> EXERCISE: Return exactly the lines that run from the one with "The width and" to the last line of the entries below, both included, and nothing else.

> SOURCE MATERIAL:

::::::

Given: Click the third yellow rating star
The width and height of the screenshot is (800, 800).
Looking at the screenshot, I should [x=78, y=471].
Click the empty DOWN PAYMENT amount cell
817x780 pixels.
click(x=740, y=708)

::::::

> EXPECTED ANSWER:
The width and height of the screenshot is (800, 800).
Looking at the screenshot, I should [x=78, y=471].
Click the empty DOWN PAYMENT amount cell
817x780 pixels.
click(x=740, y=708)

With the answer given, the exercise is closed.